The Andes is the longest mountain range in the world and boasts some of the highest peaks. Glaciers, below-cero temperatures, extreme winds, huge waves, and hours and hours of walking were some of the challenges that these two Argentinean friends faced during their 50 days journey.
Leonardo Proverbio had this idea on his mind for more than 20 years. He wanted to cross the Southern Ice Field in kayak. A friend of his watched something similar in a Spanish TV show, and they both finally decided to accomplish their dream. They tried it once, but inexperience forced them give up before they had completed less than 10% of their trip. Now, after several years with this idea whirling in their minds, they returned to finish what they had once started.
The crossing of the Andes, from the Pacific to the Atlantic Ocean, through the Patagonian Ice Field is not an easy journey. That is why Leonardo is so exultant when it comes to telling the experience that lived along with Roberto Trinchero, a kayak master, doctor in Physics and professor of the Balseiro Institute, who met several decades ago in one of their usual adventures in Bariloche, in the Shelter Frey, where Leonardo practiced climbing.
To the naked eye, the are literally water and oil. Leonardo, who is 36 years old, has experienced incredible adventures in the mountains and the ice. He even skied and kite surfed in Antartica. On the other side, Roberto, who is 60 years old, is the most experienced in kayaking but also a calm, walker man. When Leonardo asked him to come, he didn’t doubt for a second.
“The idea was to go from salt water to salt water through the Andes but in kayak.” they said a few days after the trip. What was the key to completing it? “Luck and patience, almost everything is linked to the climate, we were there 50 days but 10 were standing in the middle of the crossing due to climatic issues,” insisted Roberto.
The adventure was 750 kilometers in total, 7,000 meters of vertical distance and the highest point they touched was 1,750 meters above sea level. In total they walked -carrying the kayak- about 200 kilometers. The rest went pure paddle.

--------

REQUESTS
A: In the text about the kayak crossing of the Andes, how many of the 50 days did the two friends spend stopped because of the weather?
B: Please continue the text about the kayak crossing of the Andes from its last sentence.
The records that follow aren't needed for anything here.

LISTED ENTRIES
--------

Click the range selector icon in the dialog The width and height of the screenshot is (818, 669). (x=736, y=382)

--------

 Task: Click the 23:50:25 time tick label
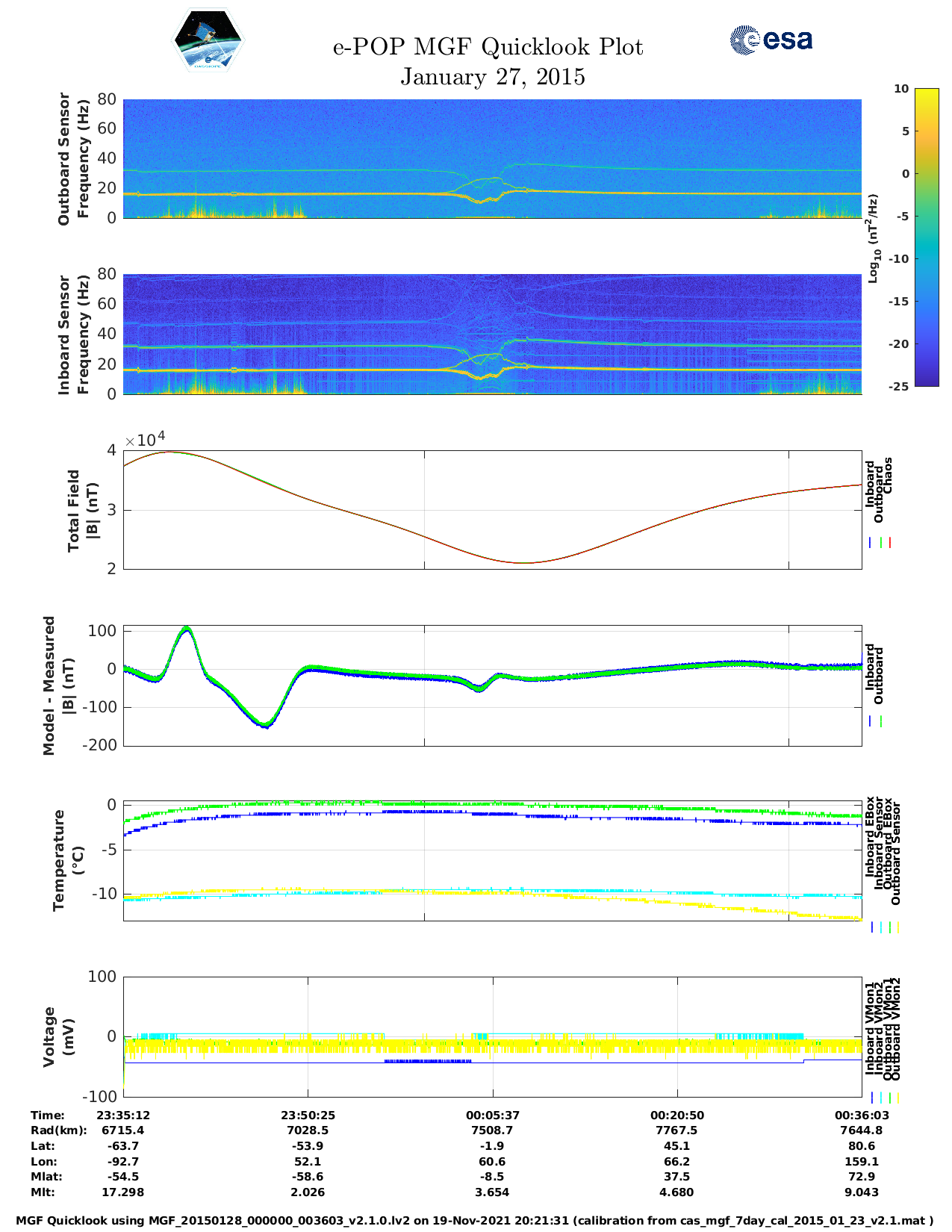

--------

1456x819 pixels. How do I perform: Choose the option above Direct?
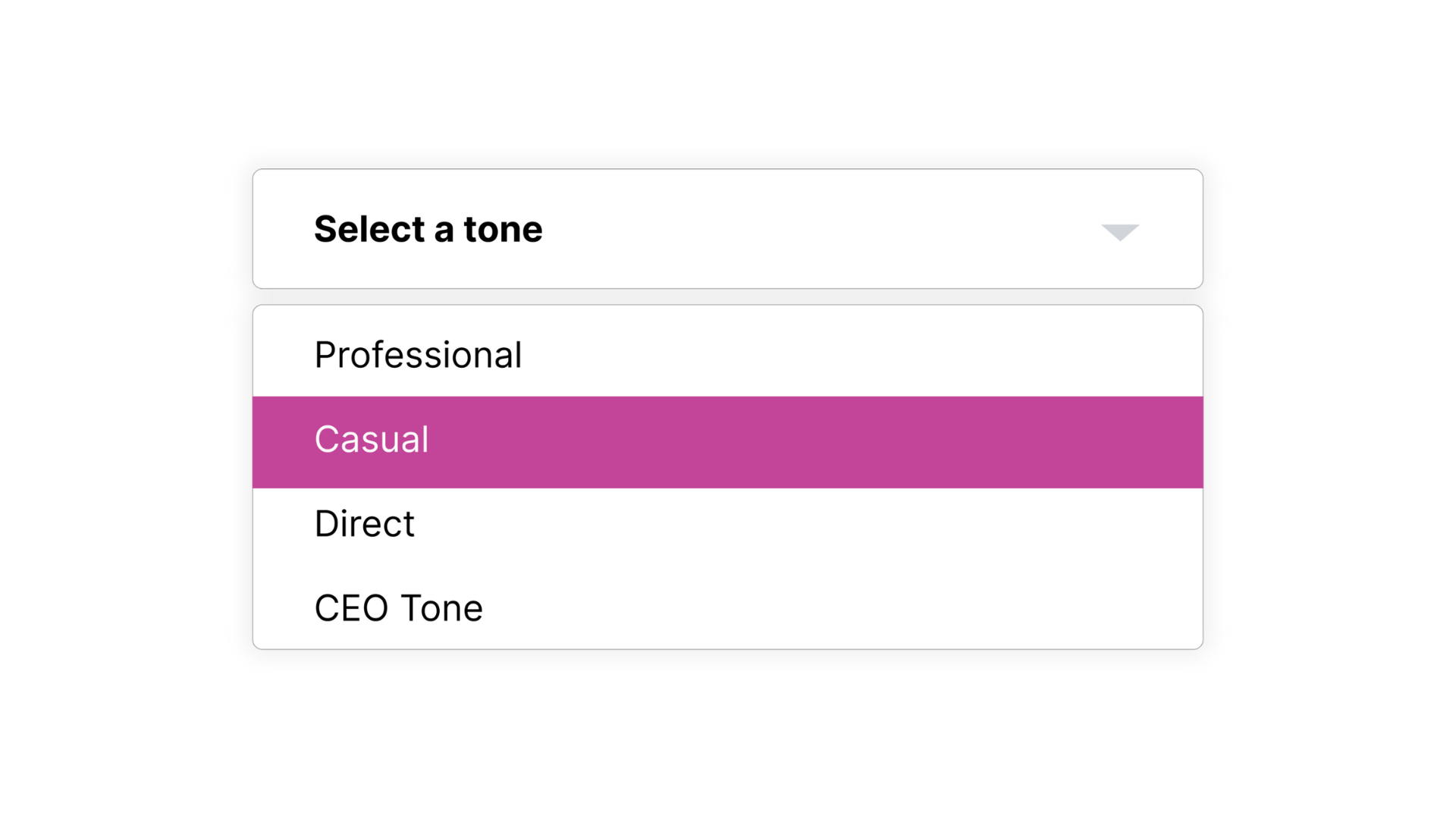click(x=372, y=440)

--------

RESPONSES TO THE EXERCISE
A: 10 days.

B:
September 12th was the starting date of the crossing. But, before that date, the couple had spent two months practicing with their kayak (which in fact wasn’t their’s. It belonged to a friend of theirs who had lend it to them) in the lakes and rivers near Bariloche, where they both reside.
The kayak weighted 120kg: food, camping, glacier equipment, skis, shovel, saw to cut the ice, and so many things that added weight.
The starting point was Puerto Edén, in the Bernardo O’Higgins National Park in southern Chile, where they began paddling in the Pacific to reach the ice field glacier. It was 120 kilometers of paddling in salt water and at times with waves of up to 2 meters that forced them to stop the march for two days until the wind, the worst enemy of the crossing, died down.
“We passed by the Pío XI Glacier which filled us with motivation and hope as we saw the glacier zone. It is an area of icebergs and low depth, without any difficulties we pass inside the Exmouth fjord arriving late, tired and cold to build the camp but at 1am the tide went up so we had to dismantle the tent and place it in the forest, a little further in”, Leonardo recalled.
From this point the adventurers ventured up the ice field to find the route by which they were going to carry the kayak. The first experience was bad. When descending from the steep 1,300 meters that they climbed until seeing the ice plain, they became disoriented and lost the way to arrive at the camp site.
“It was disheartening, we had to sleep in the open field, with cold, we put vegetation inside our clothes to warm us and we lit a fire because the only thing we had was a lighter, everything was in the camp,” said Roberto with a Smile that tears his eyes as he remembers that day.
The next morning they found the camp, which was only 600 meters away from them.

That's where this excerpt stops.